“You know how when you go to Whole Foods, and you buy that $12 peanut butter smoothie, but it doesn’t have enough protein in it, so you pay an extra $3 for a shot of protein powder?”
Anyone in Forum long enough knows not to give advice and knows to speak from their own personal experience.
But a trend that I’ve seen lately is that people slip into using what I’ll call “The Universal You” language instead of speaking in first person.
In the quote above, the person is talking about their own experience of going to Whole Foods and buying a smoothie, but they used The Universal You instead of first person. This can be very dangerous.
Not using The Universal You has three major advantages:
1) Avoids Confusion – Is she talking about me? People in general? Herself? When someone uses The Universal You, it causes confusion as to who the person is talking about. Speaking in first person is clearly about that person and only that person.
2) Reduces Defensiveness – Someone might think you are talking about people in general and/or someone else in the room, which might cause someone to get defensive.
“Well, I don’t go to Whole Foods because it’s for yuppies, and I’m allergic to peanut butter, and too much protein is bad for you.
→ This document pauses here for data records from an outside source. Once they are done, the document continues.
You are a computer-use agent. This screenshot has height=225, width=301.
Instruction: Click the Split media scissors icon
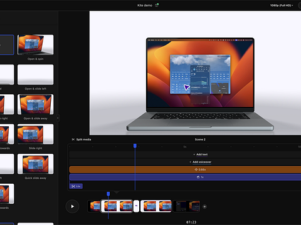point(73,139)
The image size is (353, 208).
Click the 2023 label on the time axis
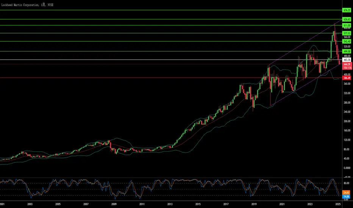[310, 204]
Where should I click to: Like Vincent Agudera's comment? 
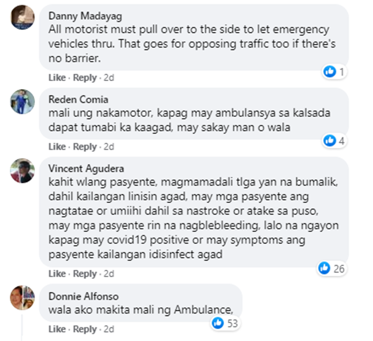[57, 274]
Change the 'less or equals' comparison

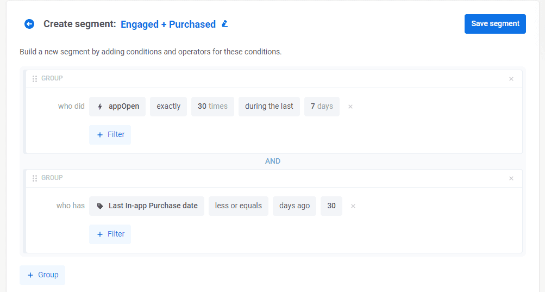[238, 206]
So no thanks!”
3) Owns The Situation – It is way more powerful to speak in first person because you own the situation instead of hiding behind general language that might mean you or people in general.
“When I go to Whole Foods, and I buy a $12 peanut butter smoothie, it doesn’t have enough protein, so I pay an extra $3 for a shot of protein powder.”
Obviously, my example of Whole Foods is silly and probably would never come up in a Forum conversation, but imagine it was more serious…
“You know how when you go out after work and just need to have a few drinks to numb the pain you felt while at work?”
Now we are dealing with a real issue. Maybe this person thinks that everyone has a horrible time at work. Maybe. We don’t know with The Universal You.